**TASK**
Give back the material word for word, every line included.

-*-

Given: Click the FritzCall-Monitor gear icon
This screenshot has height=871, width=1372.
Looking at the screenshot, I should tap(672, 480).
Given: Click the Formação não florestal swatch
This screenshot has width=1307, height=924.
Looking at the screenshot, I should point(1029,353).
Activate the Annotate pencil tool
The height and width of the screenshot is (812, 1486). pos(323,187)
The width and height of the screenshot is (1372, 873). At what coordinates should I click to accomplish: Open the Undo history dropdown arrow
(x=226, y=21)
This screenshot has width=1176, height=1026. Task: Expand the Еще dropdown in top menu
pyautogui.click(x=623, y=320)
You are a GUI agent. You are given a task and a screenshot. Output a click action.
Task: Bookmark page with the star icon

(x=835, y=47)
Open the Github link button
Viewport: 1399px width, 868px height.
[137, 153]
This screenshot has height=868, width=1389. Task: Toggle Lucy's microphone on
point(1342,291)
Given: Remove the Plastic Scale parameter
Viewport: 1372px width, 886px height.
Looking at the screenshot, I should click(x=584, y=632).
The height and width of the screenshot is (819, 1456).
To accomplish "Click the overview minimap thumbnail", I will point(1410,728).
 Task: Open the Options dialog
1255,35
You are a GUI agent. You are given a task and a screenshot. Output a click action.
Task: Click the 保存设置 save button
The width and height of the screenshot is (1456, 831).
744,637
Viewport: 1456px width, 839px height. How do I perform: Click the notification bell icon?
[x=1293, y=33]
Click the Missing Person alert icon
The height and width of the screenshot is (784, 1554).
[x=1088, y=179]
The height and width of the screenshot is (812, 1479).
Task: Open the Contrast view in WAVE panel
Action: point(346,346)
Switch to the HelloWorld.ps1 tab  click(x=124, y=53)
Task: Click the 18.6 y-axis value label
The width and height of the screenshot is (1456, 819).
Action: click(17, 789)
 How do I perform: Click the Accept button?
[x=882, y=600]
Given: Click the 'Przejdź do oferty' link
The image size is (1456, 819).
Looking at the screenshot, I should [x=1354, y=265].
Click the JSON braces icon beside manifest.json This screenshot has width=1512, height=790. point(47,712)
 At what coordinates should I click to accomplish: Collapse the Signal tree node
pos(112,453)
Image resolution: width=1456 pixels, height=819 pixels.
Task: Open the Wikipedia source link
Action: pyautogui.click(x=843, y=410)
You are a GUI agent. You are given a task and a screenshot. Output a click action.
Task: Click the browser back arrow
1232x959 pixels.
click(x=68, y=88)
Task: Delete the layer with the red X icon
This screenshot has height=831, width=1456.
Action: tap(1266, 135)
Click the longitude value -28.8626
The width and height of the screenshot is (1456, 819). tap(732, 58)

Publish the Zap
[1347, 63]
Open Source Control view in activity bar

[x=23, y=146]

-*-

**WRITTEN SOLUTION**
Given: Click the FritzCall-Monitor gear icon
This screenshot has height=871, width=1372.
Looking at the screenshot, I should tap(672, 480).
Given: Click the Formação não florestal swatch
This screenshot has width=1307, height=924.
Looking at the screenshot, I should point(1029,353).
Activate the Annotate pencil tool
The height and width of the screenshot is (812, 1486). pos(323,187)
The width and height of the screenshot is (1372, 873). At what coordinates should I click to accomplish: Open the Undo history dropdown arrow
(x=226, y=21)
This screenshot has width=1176, height=1026. Task: Expand the Еще dropdown in top menu
pyautogui.click(x=623, y=320)
You are a GUI agent. You are given a task and a screenshot. Output a click action.
Task: Bookmark page with the star icon

(x=835, y=47)
Open the Github link button
Viewport: 1399px width, 868px height.
[137, 153]
This screenshot has height=868, width=1389. Task: Toggle Lucy's microphone on
point(1342,291)
Given: Remove the Plastic Scale parameter
Viewport: 1372px width, 886px height.
Looking at the screenshot, I should click(x=584, y=632).
The height and width of the screenshot is (819, 1456).
To accomplish "Click the overview minimap thumbnail", I will point(1410,728).
 Task: Open the Options dialog
1255,35
You are a GUI agent. You are given a task and a screenshot. Output a click action.
Task: Click the 保存设置 save button
The width and height of the screenshot is (1456, 831).
744,637
Viewport: 1456px width, 839px height. How do I perform: Click the notification bell icon?
[x=1293, y=33]
Click the Missing Person alert icon
The height and width of the screenshot is (784, 1554).
[x=1088, y=179]
The height and width of the screenshot is (812, 1479).
Task: Open the Contrast view in WAVE panel
Action: point(346,346)
Switch to the HelloWorld.ps1 tab  click(x=124, y=53)
Task: Click the 18.6 y-axis value label
The width and height of the screenshot is (1456, 819).
Action: click(17, 789)
 How do I perform: Click the Accept button?
[x=882, y=600]
Given: Click the 'Przejdź do oferty' link
The image size is (1456, 819).
Looking at the screenshot, I should [x=1354, y=265].
Click the JSON braces icon beside manifest.json This screenshot has width=1512, height=790. point(47,712)
 At what coordinates should I click to accomplish: Collapse the Signal tree node
pos(112,453)
Image resolution: width=1456 pixels, height=819 pixels.
Task: Open the Wikipedia source link
Action: pyautogui.click(x=843, y=410)
You are a GUI agent. You are given a task and a screenshot. Output a click action.
Task: Click the browser back arrow
1232x959 pixels.
click(x=68, y=88)
Task: Delete the layer with the red X icon
This screenshot has height=831, width=1456.
Action: tap(1266, 135)
Click the longitude value -28.8626
The width and height of the screenshot is (1456, 819). tap(732, 58)

Publish the Zap
[1347, 63]
Open Source Control view in activity bar

[x=23, y=146]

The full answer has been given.